José tem o rio no quintal de casa e é um dos 40 observadores hidrológicos
José tem o rio no quintal de casa e é um dos 40 observadores hidrológicos (Foto: Patrick Rodrigues)

José está há oito anos na função e quer continuar por muitos mais, pois sabe a importância que esse trabalho tem. O engenheiro Sanitarista e Ambiental da Epagri José Luiz Rocha Oliveira é quem coordena os observadores em Santa Catarina. Ele conta que a estação de Apiúna começou a ter leituras em 1941. Ou seja, mais da metade desse tempo, a família de Genésio faz o serviço.

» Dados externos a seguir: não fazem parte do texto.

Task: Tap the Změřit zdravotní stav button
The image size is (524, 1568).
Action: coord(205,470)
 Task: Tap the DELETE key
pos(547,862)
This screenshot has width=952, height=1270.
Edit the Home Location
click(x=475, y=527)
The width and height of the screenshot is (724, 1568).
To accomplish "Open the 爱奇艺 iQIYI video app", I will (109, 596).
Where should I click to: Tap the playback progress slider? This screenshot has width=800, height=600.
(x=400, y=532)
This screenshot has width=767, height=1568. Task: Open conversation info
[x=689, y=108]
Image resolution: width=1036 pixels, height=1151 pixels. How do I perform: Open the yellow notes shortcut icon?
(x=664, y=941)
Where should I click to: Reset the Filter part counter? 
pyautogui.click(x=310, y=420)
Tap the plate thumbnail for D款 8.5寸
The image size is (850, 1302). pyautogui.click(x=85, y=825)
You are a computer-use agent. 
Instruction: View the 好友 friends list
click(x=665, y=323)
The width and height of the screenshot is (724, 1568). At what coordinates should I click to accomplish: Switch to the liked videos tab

É com dados coletados de estações como a cuidada por José que os órgãos públicos monitoram o nível e vazão dos rios, bem como acompanham os eventos extremos. A partir deles, têm parâmetros para planejar e implantar ações voltadas a abastecimento de água, irrigação, aproveitamento hidrelétrico, lançamento e diluição de efluentes. É importante, sério, mas não apenas nesta perspectiva que o morador de Apiúna vê o rio.

— Estou enchendo de pé de fruta até onde posso. Depois que eu me aposentar, vou parar e pescar um pouco também. É bonito e sossegado aqui — revela o observador do Itajaí-Açu.